Return every line of the following material unchanged, keeping the original order.

================================

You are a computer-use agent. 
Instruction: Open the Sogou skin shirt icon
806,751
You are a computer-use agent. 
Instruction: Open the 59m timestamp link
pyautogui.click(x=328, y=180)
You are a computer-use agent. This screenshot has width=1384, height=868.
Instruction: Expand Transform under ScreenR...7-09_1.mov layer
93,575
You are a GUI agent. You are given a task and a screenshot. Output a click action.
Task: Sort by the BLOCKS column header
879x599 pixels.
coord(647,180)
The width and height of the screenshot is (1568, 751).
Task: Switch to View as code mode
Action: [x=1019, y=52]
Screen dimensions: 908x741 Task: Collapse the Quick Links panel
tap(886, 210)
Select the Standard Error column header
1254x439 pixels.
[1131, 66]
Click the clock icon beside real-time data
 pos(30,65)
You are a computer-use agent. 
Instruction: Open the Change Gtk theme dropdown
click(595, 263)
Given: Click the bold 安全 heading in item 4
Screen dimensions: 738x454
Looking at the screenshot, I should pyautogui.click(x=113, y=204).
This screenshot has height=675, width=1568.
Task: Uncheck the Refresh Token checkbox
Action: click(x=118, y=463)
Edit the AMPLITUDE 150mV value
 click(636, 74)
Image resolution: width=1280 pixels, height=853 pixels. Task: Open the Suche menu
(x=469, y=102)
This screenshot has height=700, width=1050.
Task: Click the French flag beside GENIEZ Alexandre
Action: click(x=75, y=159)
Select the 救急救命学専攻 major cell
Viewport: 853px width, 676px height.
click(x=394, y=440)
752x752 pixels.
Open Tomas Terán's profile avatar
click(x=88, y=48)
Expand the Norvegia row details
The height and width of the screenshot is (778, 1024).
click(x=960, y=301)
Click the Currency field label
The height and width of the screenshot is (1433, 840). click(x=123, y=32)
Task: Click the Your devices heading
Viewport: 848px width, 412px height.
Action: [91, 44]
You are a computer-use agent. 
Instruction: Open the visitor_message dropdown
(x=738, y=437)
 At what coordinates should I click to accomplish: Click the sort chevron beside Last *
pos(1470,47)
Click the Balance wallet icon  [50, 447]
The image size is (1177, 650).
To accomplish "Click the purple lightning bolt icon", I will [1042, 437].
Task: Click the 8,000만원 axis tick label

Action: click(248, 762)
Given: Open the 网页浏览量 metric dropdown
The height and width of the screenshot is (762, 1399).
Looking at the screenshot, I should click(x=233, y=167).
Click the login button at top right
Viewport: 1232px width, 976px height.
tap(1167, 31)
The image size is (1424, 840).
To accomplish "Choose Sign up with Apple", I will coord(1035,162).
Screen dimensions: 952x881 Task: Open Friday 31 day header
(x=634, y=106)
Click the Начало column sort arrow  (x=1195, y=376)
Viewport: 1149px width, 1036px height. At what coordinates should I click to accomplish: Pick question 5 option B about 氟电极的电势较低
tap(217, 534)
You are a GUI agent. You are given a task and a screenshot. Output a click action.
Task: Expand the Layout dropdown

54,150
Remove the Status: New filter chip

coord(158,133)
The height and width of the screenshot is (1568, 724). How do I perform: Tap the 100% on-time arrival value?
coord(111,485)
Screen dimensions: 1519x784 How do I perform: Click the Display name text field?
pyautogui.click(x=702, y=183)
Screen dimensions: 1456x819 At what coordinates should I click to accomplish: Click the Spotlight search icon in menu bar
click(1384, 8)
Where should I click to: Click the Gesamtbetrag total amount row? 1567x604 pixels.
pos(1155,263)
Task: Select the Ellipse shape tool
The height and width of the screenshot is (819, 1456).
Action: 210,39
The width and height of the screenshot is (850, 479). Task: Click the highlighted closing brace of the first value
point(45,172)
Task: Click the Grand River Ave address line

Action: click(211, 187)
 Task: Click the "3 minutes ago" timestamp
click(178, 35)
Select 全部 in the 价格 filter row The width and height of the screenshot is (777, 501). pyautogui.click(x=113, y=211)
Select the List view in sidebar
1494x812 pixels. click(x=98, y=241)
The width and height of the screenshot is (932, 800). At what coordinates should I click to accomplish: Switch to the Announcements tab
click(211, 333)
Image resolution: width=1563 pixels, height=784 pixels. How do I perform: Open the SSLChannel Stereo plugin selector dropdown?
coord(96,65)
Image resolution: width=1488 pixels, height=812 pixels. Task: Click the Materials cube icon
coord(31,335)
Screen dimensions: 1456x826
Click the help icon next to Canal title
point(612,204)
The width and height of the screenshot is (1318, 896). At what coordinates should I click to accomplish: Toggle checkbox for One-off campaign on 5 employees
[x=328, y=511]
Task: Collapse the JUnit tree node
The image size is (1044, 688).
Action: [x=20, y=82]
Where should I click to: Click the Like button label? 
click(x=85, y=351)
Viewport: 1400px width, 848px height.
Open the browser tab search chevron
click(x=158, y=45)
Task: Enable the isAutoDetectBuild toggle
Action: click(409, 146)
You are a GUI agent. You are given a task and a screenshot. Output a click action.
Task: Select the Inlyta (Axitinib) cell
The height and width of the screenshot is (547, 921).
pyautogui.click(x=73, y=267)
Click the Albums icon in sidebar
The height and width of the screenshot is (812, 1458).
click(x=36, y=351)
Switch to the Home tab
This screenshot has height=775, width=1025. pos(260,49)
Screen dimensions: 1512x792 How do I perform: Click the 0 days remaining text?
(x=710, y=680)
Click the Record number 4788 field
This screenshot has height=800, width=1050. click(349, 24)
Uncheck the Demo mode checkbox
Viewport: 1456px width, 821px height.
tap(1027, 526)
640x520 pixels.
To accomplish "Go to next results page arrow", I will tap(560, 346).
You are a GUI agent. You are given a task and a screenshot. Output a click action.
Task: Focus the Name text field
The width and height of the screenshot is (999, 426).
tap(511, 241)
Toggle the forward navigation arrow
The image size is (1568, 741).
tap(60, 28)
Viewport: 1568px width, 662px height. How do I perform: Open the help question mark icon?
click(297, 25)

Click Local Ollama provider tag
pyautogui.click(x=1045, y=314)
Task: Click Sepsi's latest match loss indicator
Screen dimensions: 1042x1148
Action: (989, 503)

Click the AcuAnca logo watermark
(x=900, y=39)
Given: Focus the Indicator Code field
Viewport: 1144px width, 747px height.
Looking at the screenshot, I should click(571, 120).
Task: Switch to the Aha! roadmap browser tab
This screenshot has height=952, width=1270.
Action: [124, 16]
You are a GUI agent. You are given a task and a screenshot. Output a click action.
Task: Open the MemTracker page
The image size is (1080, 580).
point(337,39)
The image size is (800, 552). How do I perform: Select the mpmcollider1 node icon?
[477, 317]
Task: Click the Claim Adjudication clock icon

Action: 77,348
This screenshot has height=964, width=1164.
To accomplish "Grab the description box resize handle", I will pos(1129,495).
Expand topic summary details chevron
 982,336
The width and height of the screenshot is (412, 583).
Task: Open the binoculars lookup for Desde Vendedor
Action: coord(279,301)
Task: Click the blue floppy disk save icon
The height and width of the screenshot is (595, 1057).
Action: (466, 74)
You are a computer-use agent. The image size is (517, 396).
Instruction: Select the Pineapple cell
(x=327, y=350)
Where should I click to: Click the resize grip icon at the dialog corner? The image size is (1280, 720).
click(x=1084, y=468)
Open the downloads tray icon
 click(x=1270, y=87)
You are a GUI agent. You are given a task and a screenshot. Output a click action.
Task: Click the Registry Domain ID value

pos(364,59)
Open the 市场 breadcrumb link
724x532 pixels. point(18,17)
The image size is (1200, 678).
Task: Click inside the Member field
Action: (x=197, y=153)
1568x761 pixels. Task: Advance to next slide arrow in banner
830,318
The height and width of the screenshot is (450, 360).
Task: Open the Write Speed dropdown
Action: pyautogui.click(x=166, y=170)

================================

Task response:
You are a computer-use agent. 
Instruction: Open the Sogou skin shirt icon
806,751
You are a computer-use agent. 
Instruction: Open the 59m timestamp link
pyautogui.click(x=328, y=180)
You are a computer-use agent. This screenshot has width=1384, height=868.
Instruction: Expand Transform under ScreenR...7-09_1.mov layer
93,575
You are a GUI agent. You are given a task and a screenshot. Output a click action.
Task: Sort by the BLOCKS column header
879x599 pixels.
coord(647,180)
The width and height of the screenshot is (1568, 751).
Task: Switch to View as code mode
Action: [x=1019, y=52]
Screen dimensions: 908x741 Task: Collapse the Quick Links panel
tap(886, 210)
Select the Standard Error column header
1254x439 pixels.
[1131, 66]
Click the clock icon beside real-time data
 pos(30,65)
You are a computer-use agent. 
Instruction: Open the Change Gtk theme dropdown
click(595, 263)
Given: Click the bold 安全 heading in item 4
Screen dimensions: 738x454
Looking at the screenshot, I should pyautogui.click(x=113, y=204).
This screenshot has height=675, width=1568.
Task: Uncheck the Refresh Token checkbox
Action: click(x=118, y=463)
Edit the AMPLITUDE 150mV value
 click(636, 74)
Image resolution: width=1280 pixels, height=853 pixels. Task: Open the Suche menu
(x=469, y=102)
This screenshot has height=700, width=1050.
Task: Click the French flag beside GENIEZ Alexandre
Action: click(x=75, y=159)
Select the 救急救命学専攻 major cell
Viewport: 853px width, 676px height.
click(x=394, y=440)
752x752 pixels.
Open Tomas Terán's profile avatar
click(x=88, y=48)
Expand the Norvegia row details
The height and width of the screenshot is (778, 1024).
click(x=960, y=301)
Click the Currency field label
The height and width of the screenshot is (1433, 840). click(x=123, y=32)
Task: Click the Your devices heading
Viewport: 848px width, 412px height.
Action: [91, 44]
You are a computer-use agent. 
Instruction: Open the visitor_message dropdown
(x=738, y=437)
 At what coordinates should I click to accomplish: Click the sort chevron beside Last *
pos(1470,47)
Click the Balance wallet icon  [50, 447]
The image size is (1177, 650).
To accomplish "Click the purple lightning bolt icon", I will [1042, 437].
Task: Click the 8,000만원 axis tick label

Action: click(248, 762)
Given: Open the 网页浏览量 metric dropdown
The height and width of the screenshot is (762, 1399).
Looking at the screenshot, I should click(x=233, y=167).
Click the login button at top right
Viewport: 1232px width, 976px height.
tap(1167, 31)
The image size is (1424, 840).
To accomplish "Choose Sign up with Apple", I will coord(1035,162).
Screen dimensions: 952x881 Task: Open Friday 31 day header
(x=634, y=106)
Click the Начало column sort arrow  (x=1195, y=376)
Viewport: 1149px width, 1036px height. At what coordinates should I click to accomplish: Pick question 5 option B about 氟电极的电势较低
tap(217, 534)
You are a GUI agent. You are given a task and a screenshot. Output a click action.
Task: Expand the Layout dropdown

54,150
Remove the Status: New filter chip

coord(158,133)
The height and width of the screenshot is (1568, 724). How do I perform: Tap the 100% on-time arrival value?
coord(111,485)
Screen dimensions: 1519x784 How do I perform: Click the Display name text field?
pyautogui.click(x=702, y=183)
Screen dimensions: 1456x819 At what coordinates should I click to accomplish: Click the Spotlight search icon in menu bar
click(1384, 8)
Where should I click to: Click the Gesamtbetrag total amount row? 1567x604 pixels.
pos(1155,263)
Task: Select the Ellipse shape tool
The height and width of the screenshot is (819, 1456).
Action: 210,39
The width and height of the screenshot is (850, 479). Task: Click the highlighted closing brace of the first value
point(45,172)
Task: Click the Grand River Ave address line

Action: click(211, 187)
 Task: Click the "3 minutes ago" timestamp
click(178, 35)
Select 全部 in the 价格 filter row The width and height of the screenshot is (777, 501). pyautogui.click(x=113, y=211)
Select the List view in sidebar
1494x812 pixels. click(x=98, y=241)
The width and height of the screenshot is (932, 800). At what coordinates should I click to accomplish: Switch to the Announcements tab
click(211, 333)
Image resolution: width=1563 pixels, height=784 pixels. How do I perform: Open the SSLChannel Stereo plugin selector dropdown?
coord(96,65)
Image resolution: width=1488 pixels, height=812 pixels. Task: Click the Materials cube icon
coord(31,335)
Screen dimensions: 1456x826
Click the help icon next to Canal title
point(612,204)
The width and height of the screenshot is (1318, 896). At what coordinates should I click to accomplish: Toggle checkbox for One-off campaign on 5 employees
[x=328, y=511]
Task: Collapse the JUnit tree node
The image size is (1044, 688).
Action: [x=20, y=82]
Where should I click to: Click the Like button label? 
click(x=85, y=351)
Viewport: 1400px width, 848px height.
Open the browser tab search chevron
click(x=158, y=45)
Task: Enable the isAutoDetectBuild toggle
Action: click(409, 146)
You are a GUI agent. You are given a task and a screenshot. Output a click action.
Task: Select the Inlyta (Axitinib) cell
The height and width of the screenshot is (547, 921).
pyautogui.click(x=73, y=267)
Click the Albums icon in sidebar
The height and width of the screenshot is (812, 1458).
click(x=36, y=351)
Switch to the Home tab
This screenshot has height=775, width=1025. pos(260,49)
Screen dimensions: 1512x792 How do I perform: Click the 0 days remaining text?
(x=710, y=680)
Click the Record number 4788 field
This screenshot has height=800, width=1050. click(349, 24)
Uncheck the Demo mode checkbox
Viewport: 1456px width, 821px height.
tap(1027, 526)
640x520 pixels.
To accomplish "Go to next results page arrow", I will tap(560, 346).
You are a GUI agent. You are given a task and a screenshot. Output a click action.
Task: Focus the Name text field
The width and height of the screenshot is (999, 426).
tap(511, 241)
Toggle the forward navigation arrow
The image size is (1568, 741).
tap(60, 28)
Viewport: 1568px width, 662px height. How do I perform: Open the help question mark icon?
click(297, 25)

Click Local Ollama provider tag
pyautogui.click(x=1045, y=314)
Task: Click Sepsi's latest match loss indicator
Screen dimensions: 1042x1148
Action: (989, 503)

Click the AcuAnca logo watermark
(x=900, y=39)
Given: Focus the Indicator Code field
Viewport: 1144px width, 747px height.
Looking at the screenshot, I should click(571, 120).
Task: Switch to the Aha! roadmap browser tab
This screenshot has height=952, width=1270.
Action: [124, 16]
You are a GUI agent. You are given a task and a screenshot. Output a click action.
Task: Open the MemTracker page
The image size is (1080, 580).
point(337,39)
The image size is (800, 552). How do I perform: Select the mpmcollider1 node icon?
[477, 317]
Task: Click the Claim Adjudication clock icon

Action: 77,348
This screenshot has height=964, width=1164.
To accomplish "Grab the description box resize handle", I will pos(1129,495).
Expand topic summary details chevron
 982,336
The width and height of the screenshot is (412, 583).
Task: Open the binoculars lookup for Desde Vendedor
Action: coord(279,301)
Task: Click the blue floppy disk save icon
The height and width of the screenshot is (595, 1057).
Action: (466, 74)
You are a computer-use agent. The image size is (517, 396).
Instruction: Select the Pineapple cell
(x=327, y=350)
Where should I click to: Click the resize grip icon at the dialog corner? The image size is (1280, 720).
click(x=1084, y=468)
Open the downloads tray icon
 click(x=1270, y=87)
You are a GUI agent. You are given a task and a screenshot. Output a click action.
Task: Click the Registry Domain ID value

pos(364,59)
Open the 市场 breadcrumb link
724x532 pixels. point(18,17)
The image size is (1200, 678).
Task: Click inside the Member field
Action: (x=197, y=153)
1568x761 pixels. Task: Advance to next slide arrow in banner
830,318
The height and width of the screenshot is (450, 360).
Task: Open the Write Speed dropdown
Action: pyautogui.click(x=166, y=170)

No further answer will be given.